Have had a number of back pains but never hips thank god. I don't like the foot pain because most things I like require me to be on my feet. So far today was a good day - walked for 40 minutes and then walked again locally - had lunch with my wife and kids at a restaurant - there were significant time with little or no pain. I kept repeating to myself that I am safe and loved. I had an emotional discussion with my wife this morning but I tried to actually get in touch with my emotions - had some flareup in symptoms but felt better as the morning progressed. Keep the faith.
yes, i do see a PT who seems pretty knowledgeable (she believes in TMS too). So far, she hasnt made me much better, however, she's definitly keeping me from getting worse. I find that my pelvic muscles form knots (new ones every week!) and wind tighter and tighter every day until i see her. She releases it all, but it's so temporary and keeps coming back. My IC shifted into my pudendal nerve (it was like my bladder shut off, and the PN turned on) during a medical procedure. My brain couldnt feel/handle both sensations so it only focused on one. THat's what i started to get the hint that maybe this something more than pure physical. Like you, i feel like i'm always in a "kegal". I catch myself doing it constantly and make an effort to relax it. Ten min later, i'm doing it again. It's like the tight guarding has become my "default" over so many years. I do have issue with my obturator though, and apparently that's a muscle you cant voluntarily control.
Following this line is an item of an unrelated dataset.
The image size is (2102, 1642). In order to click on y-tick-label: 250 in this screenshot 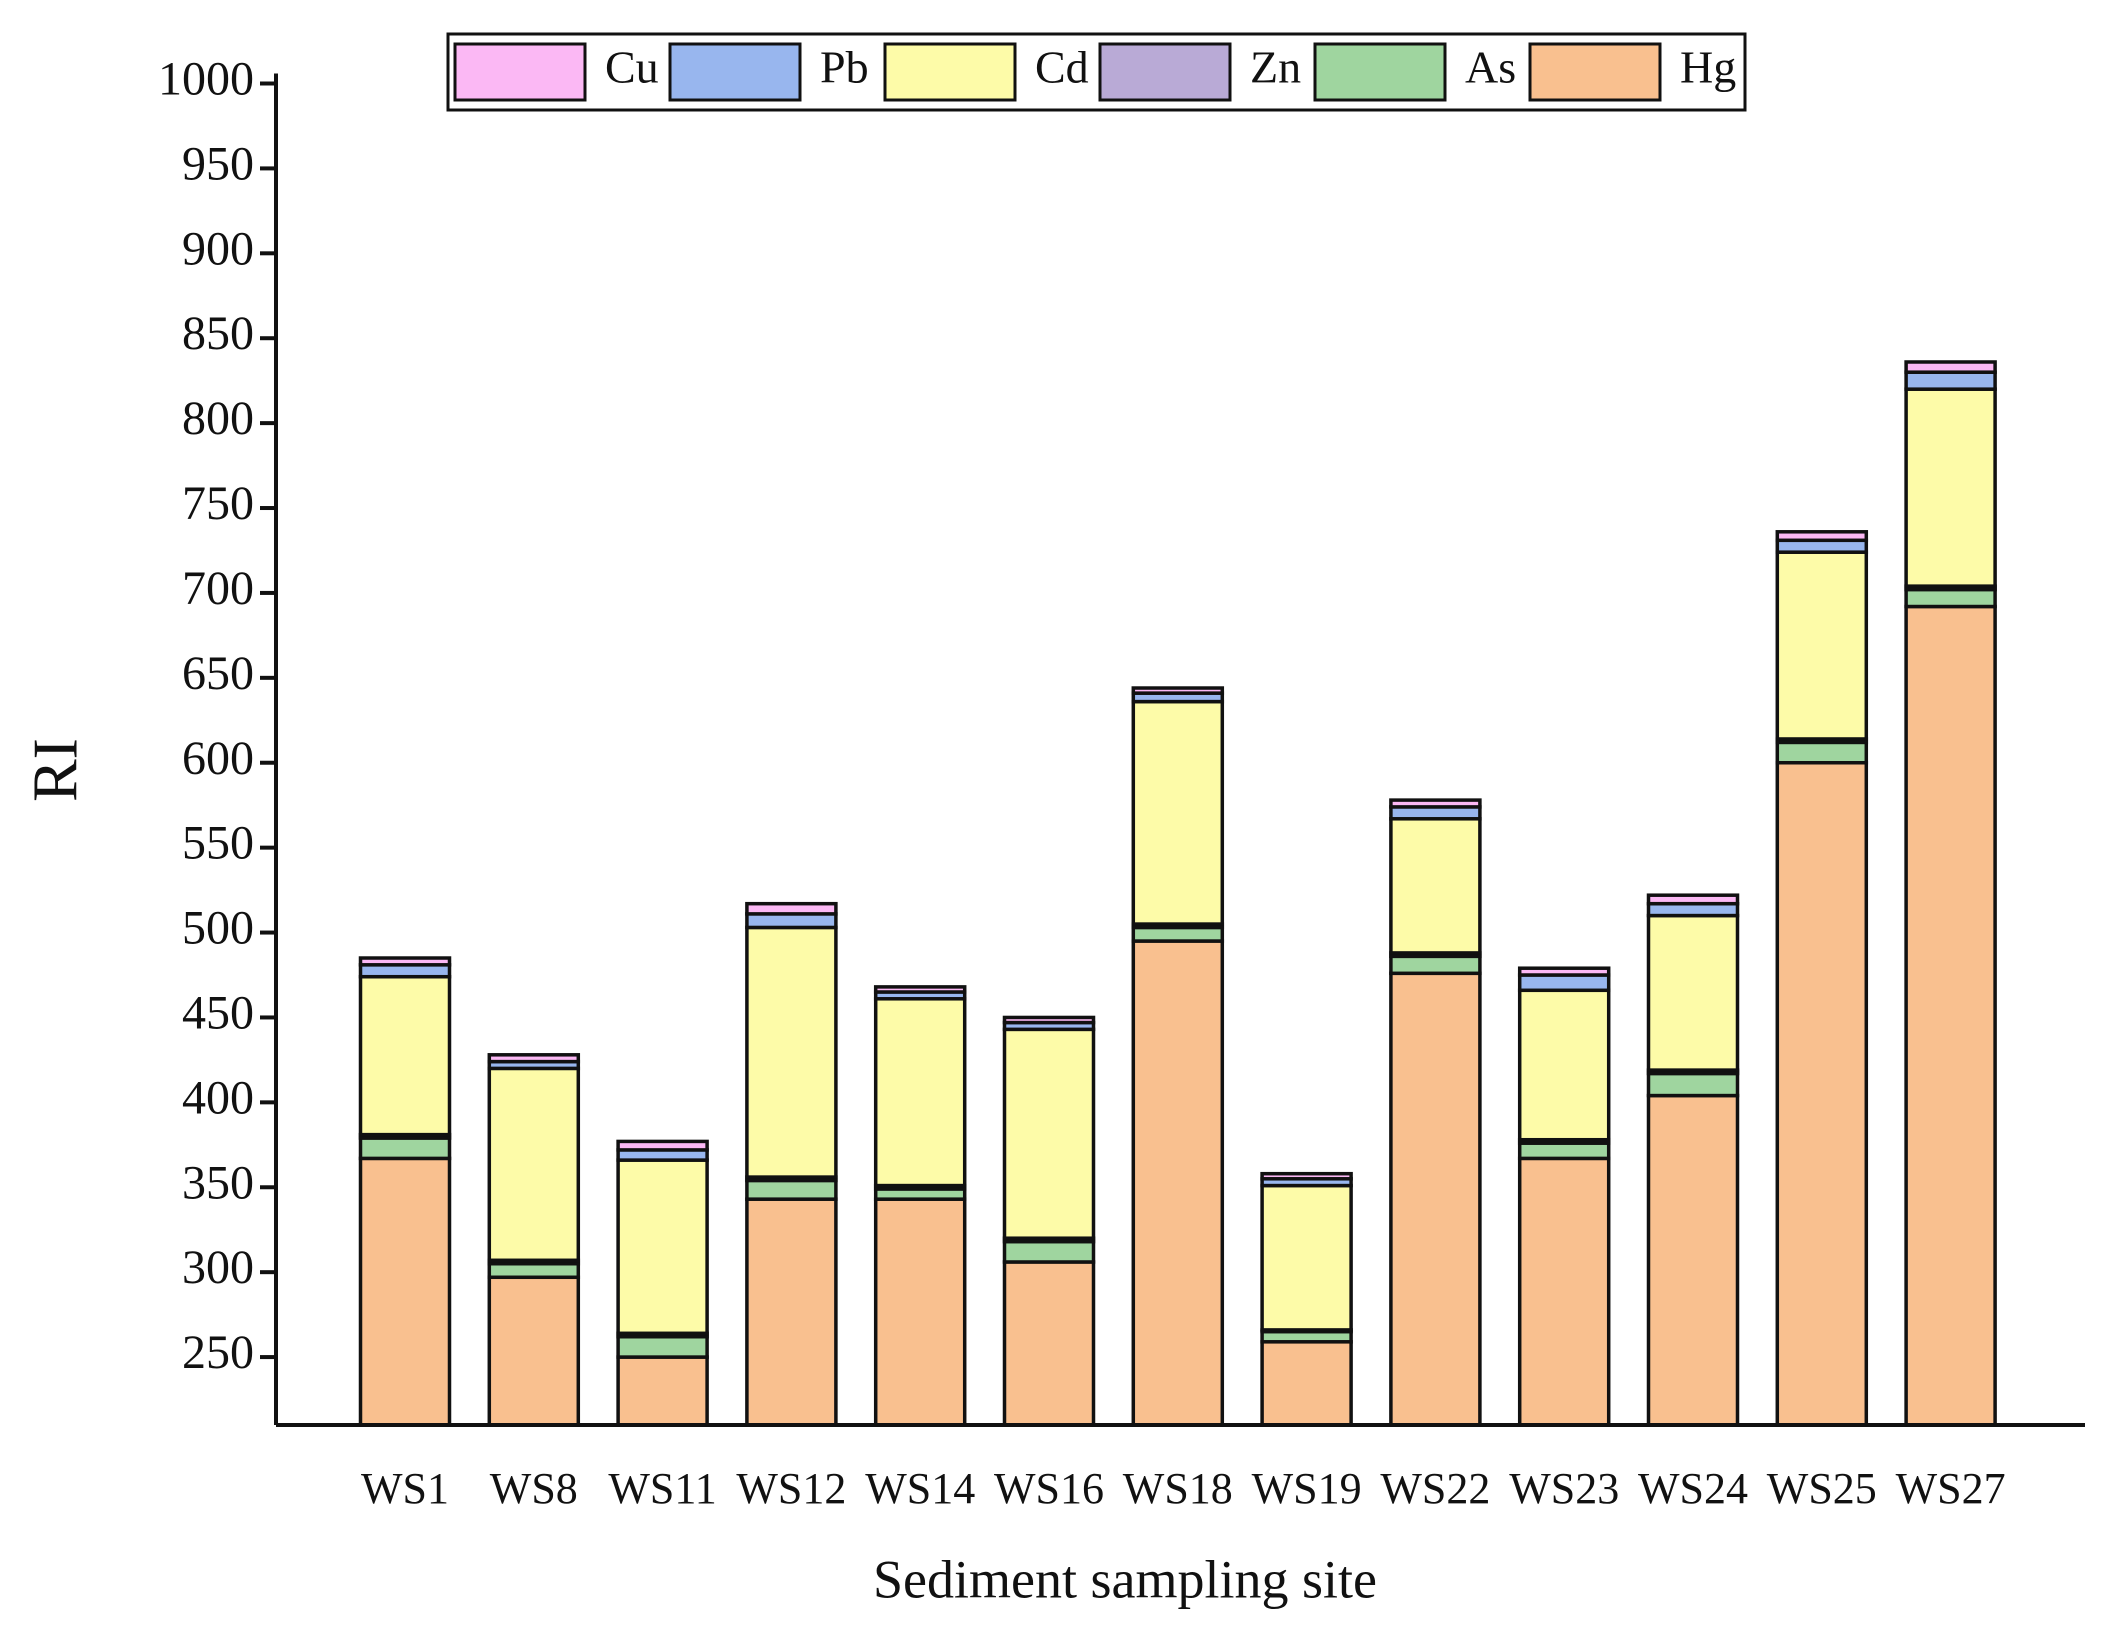, I will do `click(218, 1352)`.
Hi NicoleB34- Yes that is exactly what I have as well is are very tight obturator muscles and nerves. It is horrible- so Im so sorry, but Im glad you have a PT. I too experience good things while there and then when leave everything tightens up again. Well Im glad we both found this website and I hope we can get relief!!
I wish my iPhone would actually let me download and save this audio vs needing to return to this page each time. It's really great and worth repeating!
I was able to download the audio on my laptop. I'm not an iPhone user, but I'm able to then transfer audio file to my Android.
That's about the extent of my IT knowledge Someone more knowledgeable may be able to tell you how to do it for iPhone.